Tras la Revolución Cubana, se empezó a difundir una adaptación de “Guantanamera” a la que Julián Orbón, un músico español que residía en La Habana, le había incorporado un poema de José Martí en el que se exaltaba el nacionalismo y el sentimiento patriótico de Cuba. Esa versatilidad en la lírica de la canción llevó a que el cantante cubano Héctor Angulo la entonara en un viaje a Estados Unidos. Es allí donde llega a oídos de Pete Seeger, quien terminó grabándola en un gesto de simpatía hacia la revolución y poniendo el acento en frases como: “Con los pobres de la tierra/ quiero yo mi suerte echar”.
Así como Joseíto Fernández la modificaba de acuerdo a sus conveniencias, “Guantanamera” ha sido objeto de transformaciones a lo largo de los años, que la llevaron a acompañar las más diversas intenciones. Por ejemplo, ha sido reconvertida en las tribunas del fútbol inglés y en una campaña de reciclaje en Suecia, lo que da una idea de la universalidad de su llegada, a pesar de que hasta en su mismo nombre alude a un gentilicio y más allá de que se ancla en los ritmos autóctonos de la guajira y el son.

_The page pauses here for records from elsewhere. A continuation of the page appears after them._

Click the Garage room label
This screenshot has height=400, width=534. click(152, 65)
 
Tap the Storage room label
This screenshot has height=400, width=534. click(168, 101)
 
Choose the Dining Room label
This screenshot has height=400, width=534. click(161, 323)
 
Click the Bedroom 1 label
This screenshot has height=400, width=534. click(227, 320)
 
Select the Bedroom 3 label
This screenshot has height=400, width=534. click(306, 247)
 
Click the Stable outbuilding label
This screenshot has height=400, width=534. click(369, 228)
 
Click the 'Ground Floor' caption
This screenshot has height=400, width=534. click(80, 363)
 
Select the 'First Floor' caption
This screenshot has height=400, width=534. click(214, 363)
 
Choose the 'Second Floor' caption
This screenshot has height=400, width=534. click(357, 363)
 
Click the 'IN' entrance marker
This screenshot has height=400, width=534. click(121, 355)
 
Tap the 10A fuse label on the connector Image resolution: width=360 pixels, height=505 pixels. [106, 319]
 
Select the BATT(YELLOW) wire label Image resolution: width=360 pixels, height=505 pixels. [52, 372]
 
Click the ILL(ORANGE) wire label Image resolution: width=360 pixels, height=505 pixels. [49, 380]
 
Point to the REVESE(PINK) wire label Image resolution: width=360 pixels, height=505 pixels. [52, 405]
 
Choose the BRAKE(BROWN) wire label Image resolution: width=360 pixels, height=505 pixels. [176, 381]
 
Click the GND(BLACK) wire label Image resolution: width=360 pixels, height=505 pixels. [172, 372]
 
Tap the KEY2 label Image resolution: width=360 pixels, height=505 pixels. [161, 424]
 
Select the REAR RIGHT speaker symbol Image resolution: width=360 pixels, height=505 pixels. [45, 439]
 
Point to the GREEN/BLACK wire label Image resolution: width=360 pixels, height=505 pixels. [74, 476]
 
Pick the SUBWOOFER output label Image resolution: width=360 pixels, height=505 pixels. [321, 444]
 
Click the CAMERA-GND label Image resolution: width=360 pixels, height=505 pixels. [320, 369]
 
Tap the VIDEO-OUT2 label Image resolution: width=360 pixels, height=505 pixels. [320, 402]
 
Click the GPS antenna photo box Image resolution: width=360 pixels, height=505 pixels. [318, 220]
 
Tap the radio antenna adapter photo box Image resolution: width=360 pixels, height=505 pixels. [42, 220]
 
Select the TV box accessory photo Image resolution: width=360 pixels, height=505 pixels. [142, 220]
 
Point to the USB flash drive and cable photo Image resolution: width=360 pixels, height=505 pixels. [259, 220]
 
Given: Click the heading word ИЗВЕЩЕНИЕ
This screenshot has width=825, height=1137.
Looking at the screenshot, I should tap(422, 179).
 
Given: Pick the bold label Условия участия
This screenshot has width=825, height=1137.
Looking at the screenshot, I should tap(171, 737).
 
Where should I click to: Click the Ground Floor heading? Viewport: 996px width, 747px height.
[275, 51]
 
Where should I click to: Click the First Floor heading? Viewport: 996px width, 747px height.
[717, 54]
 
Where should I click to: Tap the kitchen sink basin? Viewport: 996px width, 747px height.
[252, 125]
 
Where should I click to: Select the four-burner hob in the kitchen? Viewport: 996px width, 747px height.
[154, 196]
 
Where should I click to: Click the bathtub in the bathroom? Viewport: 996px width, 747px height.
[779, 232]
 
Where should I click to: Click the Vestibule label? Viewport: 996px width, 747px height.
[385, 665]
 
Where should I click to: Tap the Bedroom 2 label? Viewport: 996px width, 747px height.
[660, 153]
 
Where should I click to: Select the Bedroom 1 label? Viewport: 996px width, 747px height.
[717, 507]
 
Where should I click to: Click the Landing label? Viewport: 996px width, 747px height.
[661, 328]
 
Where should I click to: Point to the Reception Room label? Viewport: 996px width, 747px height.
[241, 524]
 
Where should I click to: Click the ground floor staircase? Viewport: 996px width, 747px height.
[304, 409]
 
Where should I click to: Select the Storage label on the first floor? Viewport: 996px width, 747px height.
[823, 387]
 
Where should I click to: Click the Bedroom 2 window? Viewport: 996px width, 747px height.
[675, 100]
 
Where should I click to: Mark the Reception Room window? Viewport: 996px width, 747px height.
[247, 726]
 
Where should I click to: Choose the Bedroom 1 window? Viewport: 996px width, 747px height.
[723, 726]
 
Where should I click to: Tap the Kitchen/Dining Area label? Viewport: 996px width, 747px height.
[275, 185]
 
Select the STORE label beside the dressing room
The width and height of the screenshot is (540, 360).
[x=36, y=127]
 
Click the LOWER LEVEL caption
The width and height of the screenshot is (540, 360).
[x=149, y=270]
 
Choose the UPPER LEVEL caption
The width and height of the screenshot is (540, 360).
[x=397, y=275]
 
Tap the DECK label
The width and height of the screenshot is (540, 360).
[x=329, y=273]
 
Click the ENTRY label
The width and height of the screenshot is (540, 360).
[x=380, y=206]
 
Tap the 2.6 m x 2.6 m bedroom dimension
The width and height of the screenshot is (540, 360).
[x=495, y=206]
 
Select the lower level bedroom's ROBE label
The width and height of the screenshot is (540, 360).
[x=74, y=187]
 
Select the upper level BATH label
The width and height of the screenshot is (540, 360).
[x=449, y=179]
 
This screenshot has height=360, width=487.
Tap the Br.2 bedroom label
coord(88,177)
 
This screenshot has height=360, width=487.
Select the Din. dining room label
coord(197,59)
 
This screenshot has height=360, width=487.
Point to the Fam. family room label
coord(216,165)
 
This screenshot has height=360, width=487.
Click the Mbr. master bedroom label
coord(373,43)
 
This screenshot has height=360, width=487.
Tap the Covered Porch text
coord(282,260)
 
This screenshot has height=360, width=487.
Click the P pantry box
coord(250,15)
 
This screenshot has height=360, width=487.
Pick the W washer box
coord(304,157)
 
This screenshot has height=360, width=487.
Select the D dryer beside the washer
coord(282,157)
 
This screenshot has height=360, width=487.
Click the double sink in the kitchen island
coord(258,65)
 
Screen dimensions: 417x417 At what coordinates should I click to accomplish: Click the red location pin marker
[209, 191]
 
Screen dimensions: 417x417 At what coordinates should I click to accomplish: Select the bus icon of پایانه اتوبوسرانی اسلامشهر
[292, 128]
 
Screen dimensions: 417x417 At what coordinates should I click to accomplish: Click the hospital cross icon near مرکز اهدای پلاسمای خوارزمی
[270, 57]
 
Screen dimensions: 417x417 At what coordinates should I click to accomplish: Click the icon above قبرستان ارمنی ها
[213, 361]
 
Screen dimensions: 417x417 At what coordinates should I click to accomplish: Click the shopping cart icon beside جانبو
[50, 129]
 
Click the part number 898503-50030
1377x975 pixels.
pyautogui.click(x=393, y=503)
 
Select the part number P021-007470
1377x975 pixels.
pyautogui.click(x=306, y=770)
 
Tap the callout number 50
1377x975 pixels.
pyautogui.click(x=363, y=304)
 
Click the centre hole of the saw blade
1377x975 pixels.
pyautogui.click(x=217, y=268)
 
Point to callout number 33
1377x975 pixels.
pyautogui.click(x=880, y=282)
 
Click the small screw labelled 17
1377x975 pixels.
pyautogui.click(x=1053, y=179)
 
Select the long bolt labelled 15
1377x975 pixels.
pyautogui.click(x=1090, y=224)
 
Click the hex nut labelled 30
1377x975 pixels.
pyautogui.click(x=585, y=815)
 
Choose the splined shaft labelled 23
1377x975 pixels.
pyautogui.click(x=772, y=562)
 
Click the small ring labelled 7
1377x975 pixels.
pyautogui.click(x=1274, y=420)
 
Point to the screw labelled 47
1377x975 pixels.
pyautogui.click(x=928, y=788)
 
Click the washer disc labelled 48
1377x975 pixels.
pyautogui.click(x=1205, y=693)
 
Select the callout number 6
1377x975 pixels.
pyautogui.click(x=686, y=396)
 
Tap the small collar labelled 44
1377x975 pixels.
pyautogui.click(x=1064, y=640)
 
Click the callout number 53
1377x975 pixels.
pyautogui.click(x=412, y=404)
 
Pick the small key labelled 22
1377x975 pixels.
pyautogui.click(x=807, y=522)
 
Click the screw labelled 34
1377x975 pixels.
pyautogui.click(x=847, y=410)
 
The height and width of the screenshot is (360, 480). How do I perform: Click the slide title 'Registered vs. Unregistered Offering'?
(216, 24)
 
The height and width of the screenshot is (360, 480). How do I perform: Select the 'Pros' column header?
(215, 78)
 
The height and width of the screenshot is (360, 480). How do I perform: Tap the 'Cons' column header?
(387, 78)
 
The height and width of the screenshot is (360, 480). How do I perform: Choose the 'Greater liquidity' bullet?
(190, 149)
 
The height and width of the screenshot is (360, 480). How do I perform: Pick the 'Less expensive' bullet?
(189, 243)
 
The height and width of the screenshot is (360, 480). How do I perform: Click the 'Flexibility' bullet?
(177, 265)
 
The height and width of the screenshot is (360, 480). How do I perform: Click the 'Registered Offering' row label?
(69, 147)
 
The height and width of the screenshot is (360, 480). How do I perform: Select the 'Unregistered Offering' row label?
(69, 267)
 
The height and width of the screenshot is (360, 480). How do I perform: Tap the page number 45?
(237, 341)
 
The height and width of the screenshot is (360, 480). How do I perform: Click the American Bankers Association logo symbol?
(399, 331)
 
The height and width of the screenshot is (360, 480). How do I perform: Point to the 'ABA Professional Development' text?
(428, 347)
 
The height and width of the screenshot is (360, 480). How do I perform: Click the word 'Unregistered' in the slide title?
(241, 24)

Su esencia permeable es la que la ha traído hasta la realidad argentina de estos días, donde se ha viralizado como “Alta coimera”, en consonancia con su pasado como vehículo de la narración de los sucesos de actualidad. Tal vez sin saber que lo que hacía era retomar una práctica que estaba en la genealogía de “Guantanamera”, la tucumana María Paula Godoy (después de haberla pegado con su reversión de “La maza” de Silvio Rodríguez) realizó una adecuación criolla del hit de Joseíto Fernández que, tras ser reproducida en un programa de streaming, accedió a una difusión imparable.